Full-Text PDF Issue Access

Abstract

The original version of the film Shoah had an enormous impact on the revival of Holocaust memory. However, women appeared only a few times over the course of those nine long hours. Even though Lanzmann’s film achieved complexity in its representation of places, it failed to equally represent the experiences of both women and men, which is a disservice to all survivors. In 2016, the United States Holocaust Memorial Museum (USHMM) released over 220 hours of additional outtake footage from Shoah, never seen by the public. The outtakes reveal longer interviews with women, and these missing voices shed light on women’s experiences during the Holocaust in more detail.

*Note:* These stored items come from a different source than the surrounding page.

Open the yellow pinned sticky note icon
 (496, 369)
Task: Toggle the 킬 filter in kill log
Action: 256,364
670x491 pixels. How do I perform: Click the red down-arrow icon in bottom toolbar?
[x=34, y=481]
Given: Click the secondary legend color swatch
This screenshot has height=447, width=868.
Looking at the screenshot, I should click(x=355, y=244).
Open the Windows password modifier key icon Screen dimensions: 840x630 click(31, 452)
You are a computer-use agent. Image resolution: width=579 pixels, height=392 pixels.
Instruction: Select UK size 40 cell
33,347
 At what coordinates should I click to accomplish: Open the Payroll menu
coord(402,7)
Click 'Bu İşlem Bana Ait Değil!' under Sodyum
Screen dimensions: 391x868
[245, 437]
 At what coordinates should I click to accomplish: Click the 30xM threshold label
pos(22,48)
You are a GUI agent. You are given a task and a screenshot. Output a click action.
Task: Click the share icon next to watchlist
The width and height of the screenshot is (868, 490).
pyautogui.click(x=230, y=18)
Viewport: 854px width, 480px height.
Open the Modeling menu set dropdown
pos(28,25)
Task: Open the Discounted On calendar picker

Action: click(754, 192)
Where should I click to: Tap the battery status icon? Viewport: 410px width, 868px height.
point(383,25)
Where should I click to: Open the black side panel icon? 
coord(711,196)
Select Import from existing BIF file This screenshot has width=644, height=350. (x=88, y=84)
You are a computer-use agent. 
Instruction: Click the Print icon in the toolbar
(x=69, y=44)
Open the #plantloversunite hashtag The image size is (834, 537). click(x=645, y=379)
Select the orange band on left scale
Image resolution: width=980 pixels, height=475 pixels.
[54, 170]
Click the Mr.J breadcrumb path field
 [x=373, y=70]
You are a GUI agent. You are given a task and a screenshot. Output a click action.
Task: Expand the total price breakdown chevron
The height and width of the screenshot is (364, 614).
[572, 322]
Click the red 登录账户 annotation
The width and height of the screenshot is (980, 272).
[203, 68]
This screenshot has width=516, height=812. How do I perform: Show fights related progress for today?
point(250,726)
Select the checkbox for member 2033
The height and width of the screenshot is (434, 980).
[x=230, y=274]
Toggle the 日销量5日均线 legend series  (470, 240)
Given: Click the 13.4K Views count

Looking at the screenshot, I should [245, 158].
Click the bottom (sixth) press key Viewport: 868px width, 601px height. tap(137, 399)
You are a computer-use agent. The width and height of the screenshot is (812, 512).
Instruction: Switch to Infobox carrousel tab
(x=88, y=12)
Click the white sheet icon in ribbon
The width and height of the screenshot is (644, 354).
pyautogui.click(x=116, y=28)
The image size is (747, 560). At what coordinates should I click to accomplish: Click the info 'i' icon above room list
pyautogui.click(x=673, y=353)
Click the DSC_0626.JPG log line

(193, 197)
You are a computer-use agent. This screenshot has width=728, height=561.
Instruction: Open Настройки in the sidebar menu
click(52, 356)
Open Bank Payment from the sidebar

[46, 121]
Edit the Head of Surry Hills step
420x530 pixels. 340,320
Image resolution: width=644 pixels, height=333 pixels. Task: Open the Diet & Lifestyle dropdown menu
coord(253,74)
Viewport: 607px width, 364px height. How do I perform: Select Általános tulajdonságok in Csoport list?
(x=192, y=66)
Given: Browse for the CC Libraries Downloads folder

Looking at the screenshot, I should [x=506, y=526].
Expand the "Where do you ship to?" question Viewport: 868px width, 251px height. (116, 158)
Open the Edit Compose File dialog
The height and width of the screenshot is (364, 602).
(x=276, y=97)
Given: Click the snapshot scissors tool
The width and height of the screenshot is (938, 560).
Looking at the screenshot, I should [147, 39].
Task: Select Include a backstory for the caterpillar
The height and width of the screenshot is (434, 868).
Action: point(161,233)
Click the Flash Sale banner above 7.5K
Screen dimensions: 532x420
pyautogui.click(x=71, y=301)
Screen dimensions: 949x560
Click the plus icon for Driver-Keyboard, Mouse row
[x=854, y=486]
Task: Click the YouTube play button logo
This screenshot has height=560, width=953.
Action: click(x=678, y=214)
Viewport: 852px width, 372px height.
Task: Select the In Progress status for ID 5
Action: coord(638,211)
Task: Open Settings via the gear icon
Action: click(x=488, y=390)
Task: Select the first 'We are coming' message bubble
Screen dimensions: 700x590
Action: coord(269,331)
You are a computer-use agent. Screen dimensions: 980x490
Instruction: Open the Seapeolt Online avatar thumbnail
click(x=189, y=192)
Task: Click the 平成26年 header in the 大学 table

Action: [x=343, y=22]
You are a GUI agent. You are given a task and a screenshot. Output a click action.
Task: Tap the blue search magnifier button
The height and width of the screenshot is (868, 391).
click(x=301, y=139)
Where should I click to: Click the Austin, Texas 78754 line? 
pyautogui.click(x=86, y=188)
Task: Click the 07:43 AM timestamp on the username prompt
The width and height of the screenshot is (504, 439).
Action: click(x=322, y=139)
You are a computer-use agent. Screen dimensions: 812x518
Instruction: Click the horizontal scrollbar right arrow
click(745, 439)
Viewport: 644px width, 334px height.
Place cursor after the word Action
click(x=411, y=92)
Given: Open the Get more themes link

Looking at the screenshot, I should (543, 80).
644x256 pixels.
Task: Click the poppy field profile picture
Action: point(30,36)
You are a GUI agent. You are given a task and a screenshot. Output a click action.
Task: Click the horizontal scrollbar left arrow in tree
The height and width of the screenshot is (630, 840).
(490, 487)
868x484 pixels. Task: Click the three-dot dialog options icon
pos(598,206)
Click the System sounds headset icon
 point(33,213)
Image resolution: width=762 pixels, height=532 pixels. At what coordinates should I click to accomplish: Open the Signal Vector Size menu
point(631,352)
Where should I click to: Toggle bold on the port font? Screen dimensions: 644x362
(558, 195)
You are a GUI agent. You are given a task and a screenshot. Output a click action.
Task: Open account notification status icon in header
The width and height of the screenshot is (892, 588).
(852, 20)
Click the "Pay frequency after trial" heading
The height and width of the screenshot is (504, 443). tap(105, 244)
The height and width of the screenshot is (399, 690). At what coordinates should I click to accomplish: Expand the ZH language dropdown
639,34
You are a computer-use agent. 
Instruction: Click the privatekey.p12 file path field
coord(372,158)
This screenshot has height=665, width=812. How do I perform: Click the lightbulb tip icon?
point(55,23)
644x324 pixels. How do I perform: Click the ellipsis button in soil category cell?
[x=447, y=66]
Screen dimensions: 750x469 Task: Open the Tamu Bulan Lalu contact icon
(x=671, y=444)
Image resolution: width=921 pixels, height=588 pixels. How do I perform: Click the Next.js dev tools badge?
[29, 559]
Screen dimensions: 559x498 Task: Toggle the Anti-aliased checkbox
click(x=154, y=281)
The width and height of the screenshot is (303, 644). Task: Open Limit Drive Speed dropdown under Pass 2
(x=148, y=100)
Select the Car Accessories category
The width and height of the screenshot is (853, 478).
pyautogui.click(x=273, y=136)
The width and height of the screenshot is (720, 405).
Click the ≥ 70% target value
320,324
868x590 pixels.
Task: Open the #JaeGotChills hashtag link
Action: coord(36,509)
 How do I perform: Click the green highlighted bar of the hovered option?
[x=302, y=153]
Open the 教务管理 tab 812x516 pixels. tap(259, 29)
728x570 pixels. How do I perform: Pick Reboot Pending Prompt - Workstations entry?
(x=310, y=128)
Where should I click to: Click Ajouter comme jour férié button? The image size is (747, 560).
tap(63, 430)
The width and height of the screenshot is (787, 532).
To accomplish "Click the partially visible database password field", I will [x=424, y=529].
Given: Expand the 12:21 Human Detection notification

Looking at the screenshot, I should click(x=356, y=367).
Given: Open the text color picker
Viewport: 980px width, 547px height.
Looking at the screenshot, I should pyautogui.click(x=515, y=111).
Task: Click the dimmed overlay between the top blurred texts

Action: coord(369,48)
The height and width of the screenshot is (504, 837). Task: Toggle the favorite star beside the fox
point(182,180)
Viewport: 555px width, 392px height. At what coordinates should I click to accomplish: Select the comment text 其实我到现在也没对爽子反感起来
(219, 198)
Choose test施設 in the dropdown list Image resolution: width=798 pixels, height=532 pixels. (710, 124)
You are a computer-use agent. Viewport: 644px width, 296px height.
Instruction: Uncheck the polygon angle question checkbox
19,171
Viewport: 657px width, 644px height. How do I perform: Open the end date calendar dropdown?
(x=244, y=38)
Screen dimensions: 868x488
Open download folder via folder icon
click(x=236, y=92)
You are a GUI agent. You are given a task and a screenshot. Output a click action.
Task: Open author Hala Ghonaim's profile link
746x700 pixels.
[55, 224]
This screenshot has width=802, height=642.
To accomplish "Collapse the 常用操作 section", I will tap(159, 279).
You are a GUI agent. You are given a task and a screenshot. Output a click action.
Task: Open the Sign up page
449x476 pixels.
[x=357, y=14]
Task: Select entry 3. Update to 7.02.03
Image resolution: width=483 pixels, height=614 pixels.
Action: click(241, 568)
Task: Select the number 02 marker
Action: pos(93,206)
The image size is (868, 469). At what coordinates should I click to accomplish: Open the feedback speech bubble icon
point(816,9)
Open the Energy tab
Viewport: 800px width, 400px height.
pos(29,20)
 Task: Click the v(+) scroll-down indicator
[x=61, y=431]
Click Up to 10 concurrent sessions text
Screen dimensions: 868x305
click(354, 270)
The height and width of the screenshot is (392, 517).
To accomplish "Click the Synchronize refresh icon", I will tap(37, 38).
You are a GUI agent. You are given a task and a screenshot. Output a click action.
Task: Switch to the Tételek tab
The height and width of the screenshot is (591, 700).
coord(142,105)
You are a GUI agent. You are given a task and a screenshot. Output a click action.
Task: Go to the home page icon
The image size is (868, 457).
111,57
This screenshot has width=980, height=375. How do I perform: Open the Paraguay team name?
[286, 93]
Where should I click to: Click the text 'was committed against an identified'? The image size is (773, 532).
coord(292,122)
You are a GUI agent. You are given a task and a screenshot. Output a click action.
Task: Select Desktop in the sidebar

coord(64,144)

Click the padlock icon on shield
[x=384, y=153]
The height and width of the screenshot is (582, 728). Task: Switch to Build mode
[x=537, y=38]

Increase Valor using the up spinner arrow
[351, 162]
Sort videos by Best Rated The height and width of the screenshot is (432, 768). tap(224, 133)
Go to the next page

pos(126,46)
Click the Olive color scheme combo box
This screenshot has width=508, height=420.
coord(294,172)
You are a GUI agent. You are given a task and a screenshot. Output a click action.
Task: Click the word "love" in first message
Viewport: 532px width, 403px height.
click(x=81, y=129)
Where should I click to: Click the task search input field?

I argue that the “outtakes” of this film can be used by audiences to deconstruct gender “neutralities” around testimony to reimagine public memory narratives and spaces about the Holocaust as highly gendered. In the “rhetorical process of gendering” in public memory, so-called “neutral” public memory narratives can be challenged by newly discovered artifacts like the outtakes. Though Shoah had elements of ambiguity, there was no way to challenge its strict binary in gender representation— until now. This active audience engagement with Holocaust artifacts, what I call performative memorialization, marks a kairotic force in Holocaust memorialization; the past collapses into the present to elicit a dialogic of active audience participation.

Keywords: Gender, performative, public memory, Shoah, kairos, Claude Lanzmnann.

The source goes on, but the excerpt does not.